Ohne Koffeinkick kann die Schweizerin nicht. Und der Schweizer ebenso wenig. 975 Tassen Kaffee werden hierzulande jährlich pro Kopf konsumiert. Weltmeisterlich.
Aus diesem Verhalten will die Migros ein Geschäftsmodell machen. Die Genossenschaft Migros Zürich (GMZ) lanciert unter der Marke Ezycup einen Testlauf für eine Kaffee-Flatrate. Motto: Einmal bezahlen, unbeschränkt Kaffee trinken.
Bei der GMZ bestätigt eine Sprecherin den Flatrate-Testlauf, der im Oktober mit einer ausgewählten Zahl an Nutzerinnen und Nutzern beginnen soll: «Im Zeitalter von Netflix, Spotify und Co. bevorzugen viele Kundinnen und Kunden für die regelmässige Nutzung von Diensten, Services und Produkten eine unkomplizierte Flatrate statt einzelner Kaufentscheide.» Zwei Wochen Kaffee sowie andere Heissgetränke wie Tee, Punsch oder Milchgetränke im Abo sollen 39 Franken kosten, das vierwöchige Abo gibt es für 75 Franken. Gültig ist das Angebot in allen Restaurants und Take-aways der Migros Zürich, insgesamt sind das 35 Standorte.
Das Pricing erstaunt auf den ersten Blick. Wer bei diesem Modell nur schon täglich einen Cappuccino bezieht, hat die Kosten längst vor Abo-Ablauf wieder eingespielt. Noch erstaunlicher: Während moderne Flatrates darauf beruhen, bei der Kundschaft möglichst viele Daten abzusaugen und so deren Verhalten zu scannen, funktioniert Ezycup noch weitgehend analog. Flatrate-Kunden beziehen ihren Kaffee mittels Abokarte. Das Migros-Loyalitätsprogramm Cumulus, ein veritabler Datenschlürfer, kommt beim Ezycup-Testlauf nicht zur Anwendung.
«Der Cappuccino läuft zwar auf die Flatrate, dafür aber kommt es zu einem Gipfeli- oder anderem Gebäckverkauf, der sonst nicht stattgefunden hätte.»
Gastro-Experten vermuten, dass der orange Riese mit Ezycup seinen Migros-Restaurants einen Extrakick geben will. Aufgrund des Homeoffice-Trends schwächeln die Restaurants aktuell. Einen weiteren Treiber sieht Severin Bischof, vormaliger Handelsforscher an der Uni St. Gallen und Postdoc-Researcher an der Copenhagen Business School: «Solche Programme zielen oft darauf ab, Frequenzen zu steigern und Zusatzverkäufe zu realisieren. Der Cappuccino läuft zwar auf die Flatrate, dafür aber kommt es zu einem Gipfeli- oder anderem Gebäckverkauf, der sonst nicht stattgefunden hätte.»

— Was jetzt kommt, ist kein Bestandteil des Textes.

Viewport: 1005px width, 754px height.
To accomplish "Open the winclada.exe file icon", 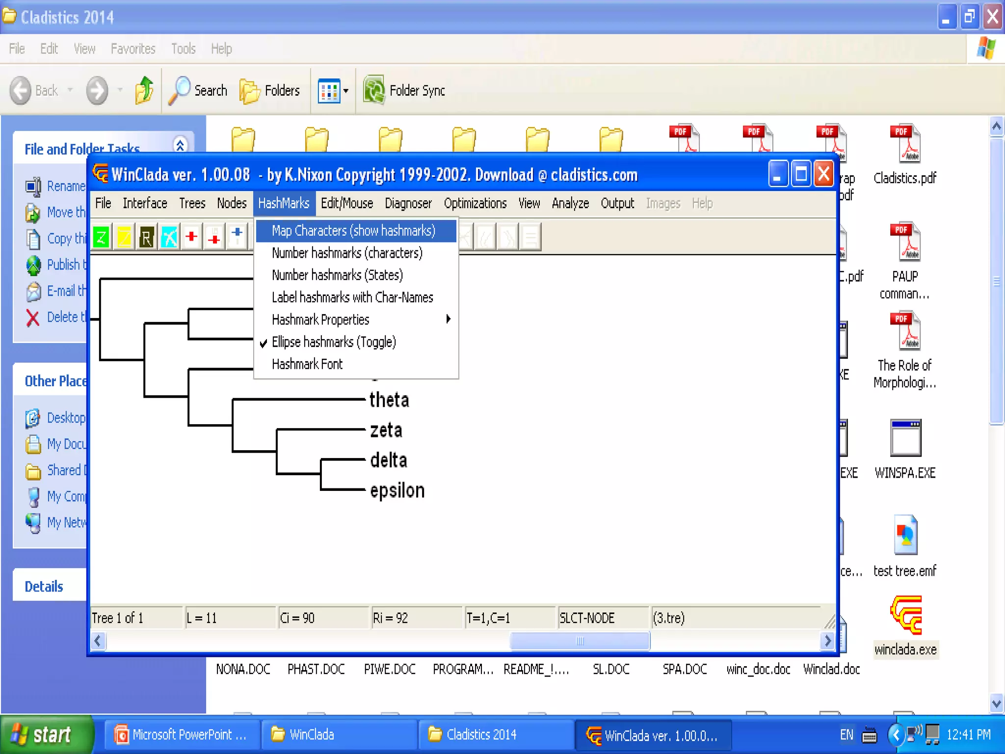I will click(x=905, y=616).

Flatrate mit Einschränkungen
Bei der GMZ macht man daraus keinen Hehl: «Natürlich schwingen bei solchen Projekten immer auch Überlegungen bezüglich zusätzlicher Frequenzen und Umsätze mit.» Beim Flatrate-Pilotprojekt gehe es aber vielmehr darum, «Einblicke und Erkenntnisse zum Kundenverhalten von morgen zu gewinnen». Das ist aufgrund der analogen Testanlage aktuell wohl nur beschränkt möglich. Für die geplante Ausweitung auf weitere Standorte in der ganzen Schweiz werde aber eine App mit weiteren Funktionen erstellt.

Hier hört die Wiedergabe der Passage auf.